Los terremotos de 1917/18 y yo
Tuve la dicha de que mi abuelita Juanita y mi tía abuela La Mamita me contaran, durante mi niñez y mi adolecencia, sus experiencias durante aquellos terremotos. La casa de mi bisabuela, Gilberta, quedaba en la Quinta avenida y 15 calle de la zona 1, justo al lado del consulado de los Estados Unidos de América, edificio que cayó parcialmente en el patio de mi bisabuela. Ella y su familia se mudaron al campamento que se instaló en el vecino Parque Concordia y ahí pasaron unos días antes de conseguir un alojamiento mejor en lo que su casa era descombrada. Por ella supe de las angustias y las penas, las privaciones y las incomodidades. Relatos y experiencias que luego viviría -salvando las distancias- en el terremoto de 1976.
¿Por qué compartir estas fotos?
Francis Gall, presidente de la Sociedad de Geografía e Historia de Guatemala, le escribió a Taracena Flores y le dijo:
- Los terremotos de 1917-1918 echaron por los suelos la mayoría, si no todas, las construcciones que eran orgullo de la ciudad, como lo demuestra la valiosa serie de sus fotografías.

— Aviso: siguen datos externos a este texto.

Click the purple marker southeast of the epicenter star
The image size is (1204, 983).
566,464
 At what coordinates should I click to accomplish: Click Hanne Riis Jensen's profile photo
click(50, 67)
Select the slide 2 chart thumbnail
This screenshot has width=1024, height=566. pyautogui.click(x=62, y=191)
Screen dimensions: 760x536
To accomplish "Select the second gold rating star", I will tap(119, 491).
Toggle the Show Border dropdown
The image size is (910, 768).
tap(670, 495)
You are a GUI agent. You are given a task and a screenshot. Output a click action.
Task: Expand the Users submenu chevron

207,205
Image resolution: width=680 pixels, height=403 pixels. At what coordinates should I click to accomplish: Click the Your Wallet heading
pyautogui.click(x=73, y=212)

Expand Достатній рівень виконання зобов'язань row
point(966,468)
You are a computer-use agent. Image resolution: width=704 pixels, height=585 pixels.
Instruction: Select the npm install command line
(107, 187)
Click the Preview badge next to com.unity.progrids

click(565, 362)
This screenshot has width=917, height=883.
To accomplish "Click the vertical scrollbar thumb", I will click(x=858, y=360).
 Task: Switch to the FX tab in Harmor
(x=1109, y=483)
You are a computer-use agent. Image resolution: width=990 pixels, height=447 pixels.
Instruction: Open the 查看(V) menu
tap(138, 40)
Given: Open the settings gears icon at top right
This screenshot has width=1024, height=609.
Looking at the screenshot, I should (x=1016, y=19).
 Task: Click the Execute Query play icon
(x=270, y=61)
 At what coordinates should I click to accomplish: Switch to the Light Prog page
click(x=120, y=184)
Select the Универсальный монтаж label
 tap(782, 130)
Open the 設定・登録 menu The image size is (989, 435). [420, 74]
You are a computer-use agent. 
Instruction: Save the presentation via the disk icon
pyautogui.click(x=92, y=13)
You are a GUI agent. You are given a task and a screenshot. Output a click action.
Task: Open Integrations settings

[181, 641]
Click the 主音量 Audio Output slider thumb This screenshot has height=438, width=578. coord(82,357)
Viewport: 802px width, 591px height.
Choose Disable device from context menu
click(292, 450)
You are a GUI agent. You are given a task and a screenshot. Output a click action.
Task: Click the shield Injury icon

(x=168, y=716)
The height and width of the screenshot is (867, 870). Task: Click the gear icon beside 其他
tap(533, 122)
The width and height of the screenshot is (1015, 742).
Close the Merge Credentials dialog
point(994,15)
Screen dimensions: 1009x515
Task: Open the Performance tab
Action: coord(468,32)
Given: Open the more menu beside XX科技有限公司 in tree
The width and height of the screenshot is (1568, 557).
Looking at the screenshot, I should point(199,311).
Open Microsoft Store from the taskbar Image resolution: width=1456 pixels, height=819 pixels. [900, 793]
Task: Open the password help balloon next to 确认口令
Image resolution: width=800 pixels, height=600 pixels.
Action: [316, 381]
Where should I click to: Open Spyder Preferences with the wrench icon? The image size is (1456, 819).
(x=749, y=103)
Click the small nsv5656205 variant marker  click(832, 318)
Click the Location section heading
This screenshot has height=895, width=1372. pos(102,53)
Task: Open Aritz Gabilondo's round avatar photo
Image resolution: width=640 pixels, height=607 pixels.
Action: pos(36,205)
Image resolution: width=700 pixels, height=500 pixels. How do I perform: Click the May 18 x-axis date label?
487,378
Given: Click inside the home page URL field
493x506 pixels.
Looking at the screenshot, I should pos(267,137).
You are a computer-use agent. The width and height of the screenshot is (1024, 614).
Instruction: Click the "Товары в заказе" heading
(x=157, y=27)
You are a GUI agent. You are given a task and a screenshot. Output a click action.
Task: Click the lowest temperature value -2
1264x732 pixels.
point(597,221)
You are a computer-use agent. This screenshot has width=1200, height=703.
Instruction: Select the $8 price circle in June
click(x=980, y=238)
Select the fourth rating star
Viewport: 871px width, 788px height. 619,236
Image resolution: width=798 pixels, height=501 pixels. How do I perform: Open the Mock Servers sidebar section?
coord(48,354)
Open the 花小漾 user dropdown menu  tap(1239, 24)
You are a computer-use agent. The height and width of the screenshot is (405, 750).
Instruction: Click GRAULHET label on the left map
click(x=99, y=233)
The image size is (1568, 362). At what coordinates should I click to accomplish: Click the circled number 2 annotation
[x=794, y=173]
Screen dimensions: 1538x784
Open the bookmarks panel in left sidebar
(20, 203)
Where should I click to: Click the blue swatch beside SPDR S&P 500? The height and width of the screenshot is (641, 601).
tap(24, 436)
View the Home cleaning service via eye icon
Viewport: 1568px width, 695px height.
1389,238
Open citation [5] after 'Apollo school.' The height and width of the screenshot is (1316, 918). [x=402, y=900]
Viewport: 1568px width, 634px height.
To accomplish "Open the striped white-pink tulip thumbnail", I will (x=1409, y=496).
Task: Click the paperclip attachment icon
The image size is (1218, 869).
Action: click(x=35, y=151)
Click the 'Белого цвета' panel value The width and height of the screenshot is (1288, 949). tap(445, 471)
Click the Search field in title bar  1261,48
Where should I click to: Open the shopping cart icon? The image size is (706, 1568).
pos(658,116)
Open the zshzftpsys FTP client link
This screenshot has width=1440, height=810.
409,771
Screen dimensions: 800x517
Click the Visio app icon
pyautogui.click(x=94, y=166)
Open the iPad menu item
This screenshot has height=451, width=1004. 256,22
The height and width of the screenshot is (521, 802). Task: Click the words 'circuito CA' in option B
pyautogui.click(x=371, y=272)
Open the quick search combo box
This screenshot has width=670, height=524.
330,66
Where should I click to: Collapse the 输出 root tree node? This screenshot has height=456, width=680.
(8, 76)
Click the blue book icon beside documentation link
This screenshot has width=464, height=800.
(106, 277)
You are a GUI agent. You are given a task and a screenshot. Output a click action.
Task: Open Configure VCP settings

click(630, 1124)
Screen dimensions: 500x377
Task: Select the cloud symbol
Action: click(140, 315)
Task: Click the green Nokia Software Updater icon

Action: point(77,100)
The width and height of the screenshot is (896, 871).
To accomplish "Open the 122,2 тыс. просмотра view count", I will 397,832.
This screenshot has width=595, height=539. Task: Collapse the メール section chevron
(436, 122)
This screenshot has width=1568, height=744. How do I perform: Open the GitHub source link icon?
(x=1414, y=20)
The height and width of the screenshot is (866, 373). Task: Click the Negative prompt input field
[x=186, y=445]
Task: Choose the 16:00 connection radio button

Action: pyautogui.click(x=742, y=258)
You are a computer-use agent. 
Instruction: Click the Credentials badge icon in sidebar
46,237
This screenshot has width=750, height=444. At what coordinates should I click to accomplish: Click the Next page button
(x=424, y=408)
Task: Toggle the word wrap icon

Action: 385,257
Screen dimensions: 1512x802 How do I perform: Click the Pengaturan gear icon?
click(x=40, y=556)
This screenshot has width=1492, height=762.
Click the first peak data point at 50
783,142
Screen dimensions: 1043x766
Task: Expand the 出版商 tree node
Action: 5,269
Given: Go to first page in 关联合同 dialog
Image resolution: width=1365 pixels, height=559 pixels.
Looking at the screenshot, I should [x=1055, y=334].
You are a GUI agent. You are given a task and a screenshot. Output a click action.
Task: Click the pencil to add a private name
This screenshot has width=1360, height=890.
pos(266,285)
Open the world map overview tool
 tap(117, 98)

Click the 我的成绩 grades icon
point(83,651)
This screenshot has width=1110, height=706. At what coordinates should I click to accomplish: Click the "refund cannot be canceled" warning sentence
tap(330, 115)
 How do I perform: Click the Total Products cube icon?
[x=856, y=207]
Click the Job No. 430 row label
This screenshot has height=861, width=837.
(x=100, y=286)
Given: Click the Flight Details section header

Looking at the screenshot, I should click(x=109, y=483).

- Las fotografías dan una idea completa de la magnitud de los sismos y constituyen los únicos testimonios gráficos existentes de los fenómenos telúricos acaecidos hace 50 años [96 años, ahora]. Son, de consiguiente, importantes documentos que muestran lo que era la ciudad antes del aciago mes de diciembre de 1917.
- De consiguiente, opino que debe hacerse un esfuerzo para publicación de todas las fotografías, por constituir valiosos documentos que hablarán a la posteridad y que, gracias a su conocida acuciosidad y devoción hacia lo nuestro, con ímprobos trabajos usted ha sabido reunir.
Celebro, pues, que mi cuate Jorge Mario Zebadúa G, nieto de El hombre que fotografió la Historia, haya compartido conmigo estas fotografías y el libro de Taracena Flores. Estoy seguro de que los lectores valoran ese gesto, y que lo valorarán muchas generaciones de chapines más.
Fascinante a pesar de lo terrible. Me imagino que hay libros con fotos del terremoto de 1976. Mi mamá decía que estos fríos tan espantosos eran presagio de terremoto. Espero que haya estado muy equivocada. También decía que los frios “se llevaban” a los viejitos y a las personas muy enfermas.